» Goal of the exercise
Rewrite the data below, replacing every "screenshot" with "image" and keeping everything else the same. Leave the pictures out of your answer.

» Record extracts
----------------------------------------

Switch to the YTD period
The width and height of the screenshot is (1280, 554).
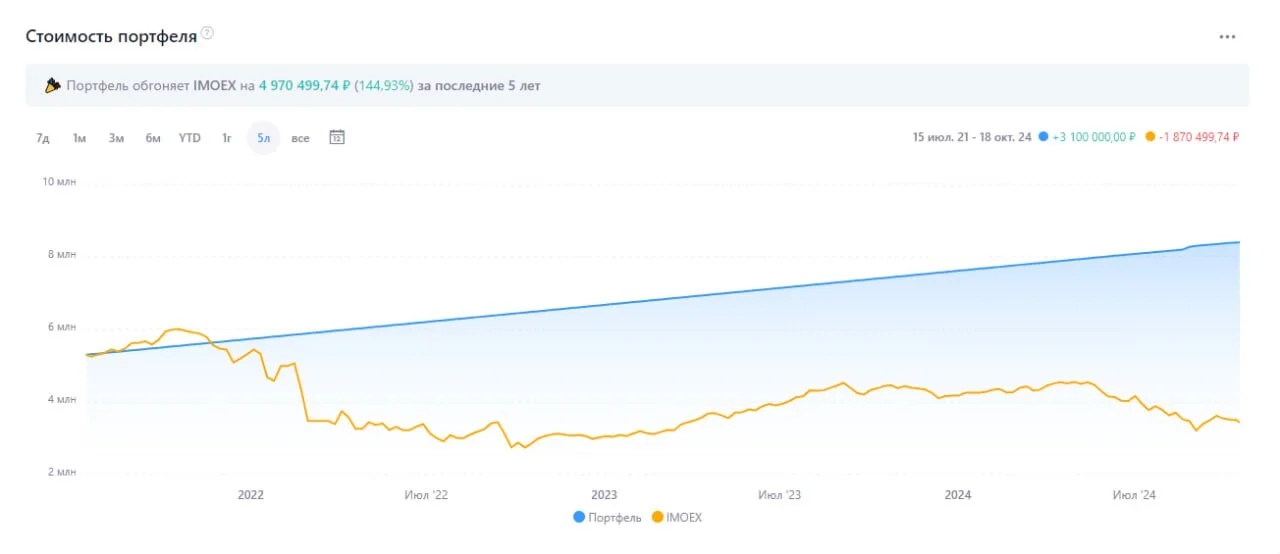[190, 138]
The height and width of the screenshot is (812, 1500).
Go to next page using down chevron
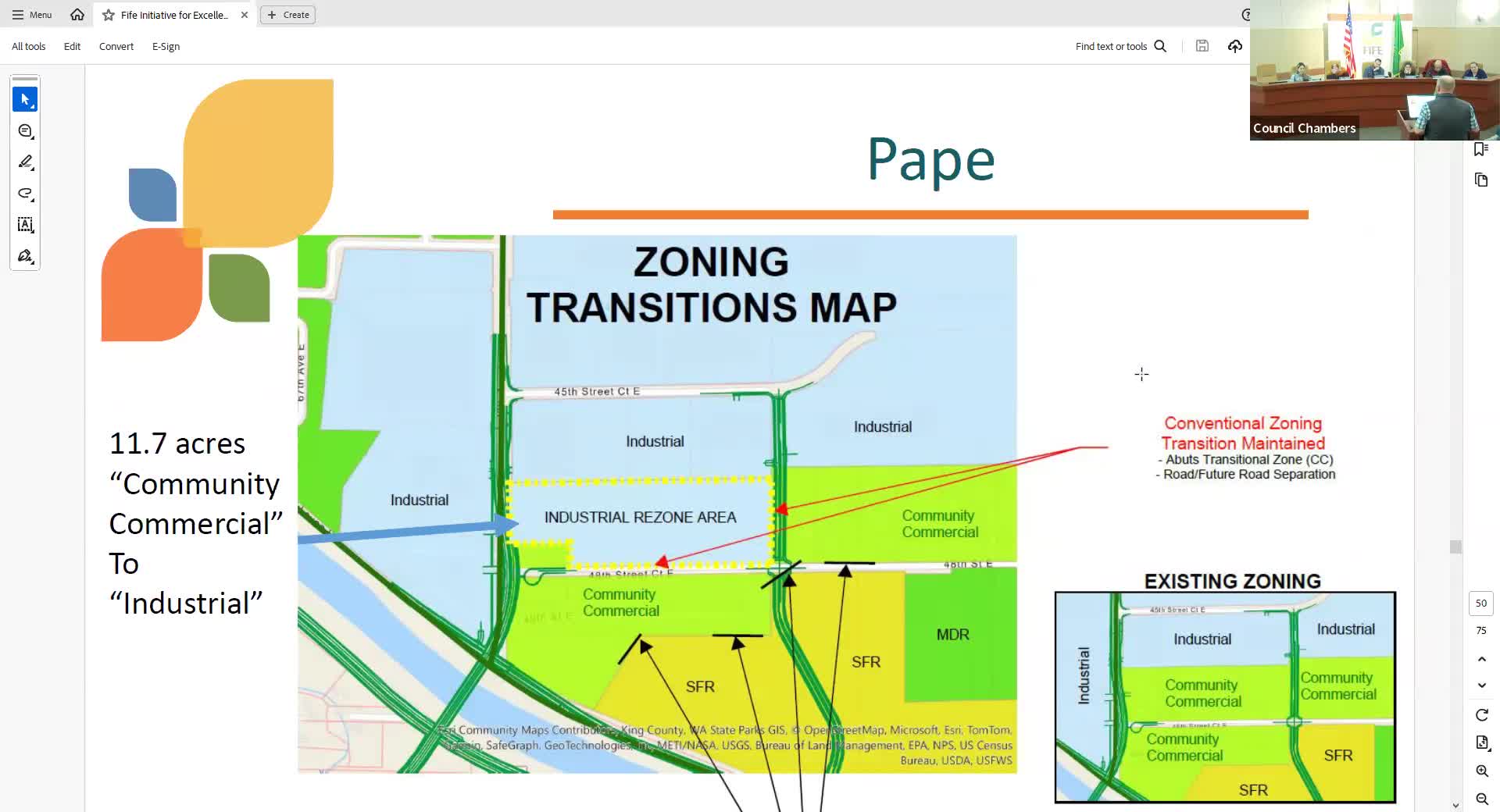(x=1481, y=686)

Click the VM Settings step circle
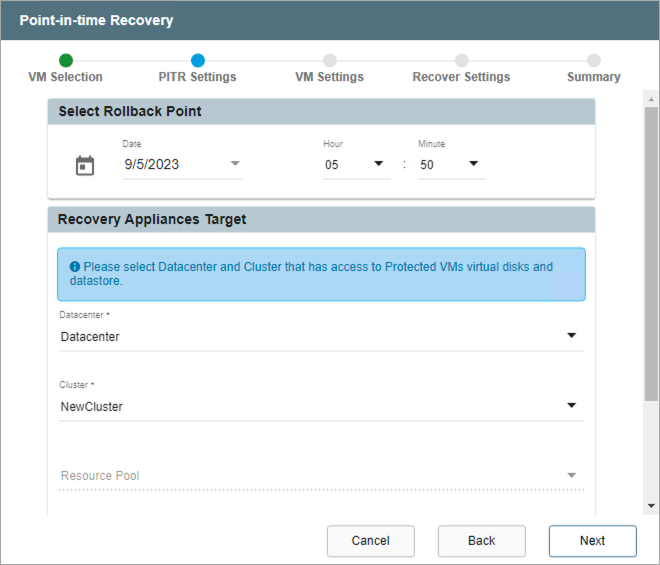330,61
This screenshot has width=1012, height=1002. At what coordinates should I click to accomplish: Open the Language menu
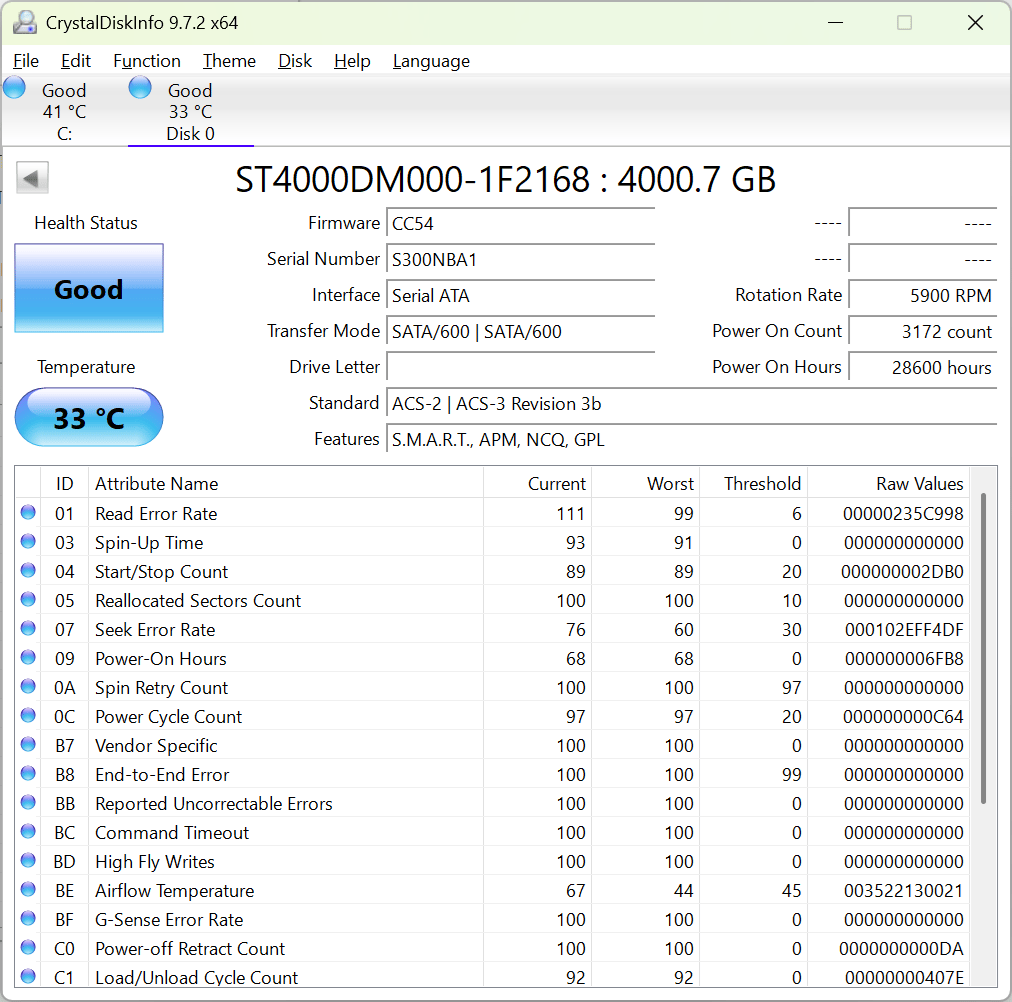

----------------------------------------

» The output
Switch to the YTD period
The width and height of the image is (1280, 554).
[190, 138]
The height and width of the image is (812, 1500).
Go to next page using down chevron
(x=1481, y=686)

Click the VM Settings step circle
330,61
This image has width=1012, height=1002. At what coordinates should I click to accomplish: Open the Language menu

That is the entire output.